By: Patrick Hoover, Columnist

Photo by: Reuters

Southwestern Syria may be the next focal point of local and regional tension in the seven-year-running civil war. While other fronts have been more active, regime and rebel forces have remained stalemated in the area for nearly four years. Nevertheless, an anticipated Syrian regime offensive is exerting pressure on Jordan to withdraw support for rebels in order to limit refugee flows and on Israel to undertake more aggressive steps to protect the Golan Heights. Jordanian and Israeli concerns place even greater responsibility on US policymakers to provide the leadership necessary for regional deconfliction.


The Syrian government launched a spate of airstrikes on March 12 across rebel-held eastern Dara’a Province, the first operations in the area since the U.S. and Russia agreed in July 2017 to make parts of Dara’a and Quneitra Provinces one of four ‘de-escalation zones’ in Syria. Tens of thousands of civilians have already fled their homes under the supervision of the Southern Front (SF), an umbrella of US-vetted rebel factions that control nearly 60% of Dara’a Province. [i] For over four years, the SF received support from the Jordan-based Military Operations Center (MOC), a US-funded project to train and equip rebels against the Syrian government. Ever since the US halted MOC funding last July, SF forces have exhibited a lack of direction and fallen to infighting.[ii] While the frontline remains volatile, at present SF has only engaged in minor skirmishes with regime forces, which hold most of the provincial capital, Dara’a City, and the highway to Damascus. Government forces have, however, already mobilized in the adjacent al-Suwayda Province, likely in a preparation to clear rebels in Dara’a City and seize the border. Additionally, an ISIS affiliate—Jaysh Khalid bin al-Walid (JKBW)—controls a small pocket in southwestern Dara’a, adding a further wrinkle to both SF and regime calculations as well as those of Syria’s southern neighbors, Jordan and Israel.

Jordan’s Reticence

Since 2011, the Hashemite Kingdom of Jordan has maintained a policy of non-intervention, supporting rebels via the MOC while at the same time preserving diplomatic ties with Damascus. The SF provides the kingdom a buffer against JKBW, while open channels with Damascus and Moscow allow Jordan to monitor the movement of the Iranian Revolutionary Guard Corps (IRGC) and its proxies. Above all else, Jordan desires stability in southern Syria.

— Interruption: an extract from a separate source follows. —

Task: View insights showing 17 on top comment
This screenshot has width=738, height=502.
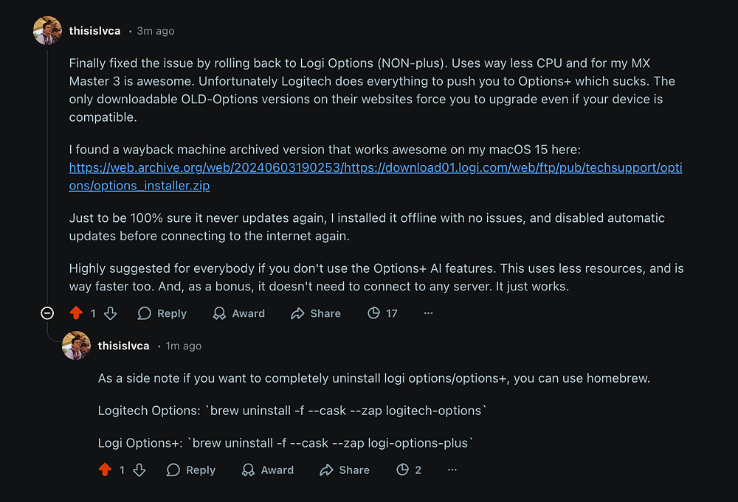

Renewed conflict and displacement of Syrian refugees across the border would pose a national security risk to Jordan, which already hosts over 660,000 refugees and struggles with a high unemployment rate and domestic radicalization.[iii] Following several ISIS attacks against Jordanian forces—including a suicide attack in the Rukban refugee camp on the border—the kingdom sealed its border with Syria in June 2016.[iv]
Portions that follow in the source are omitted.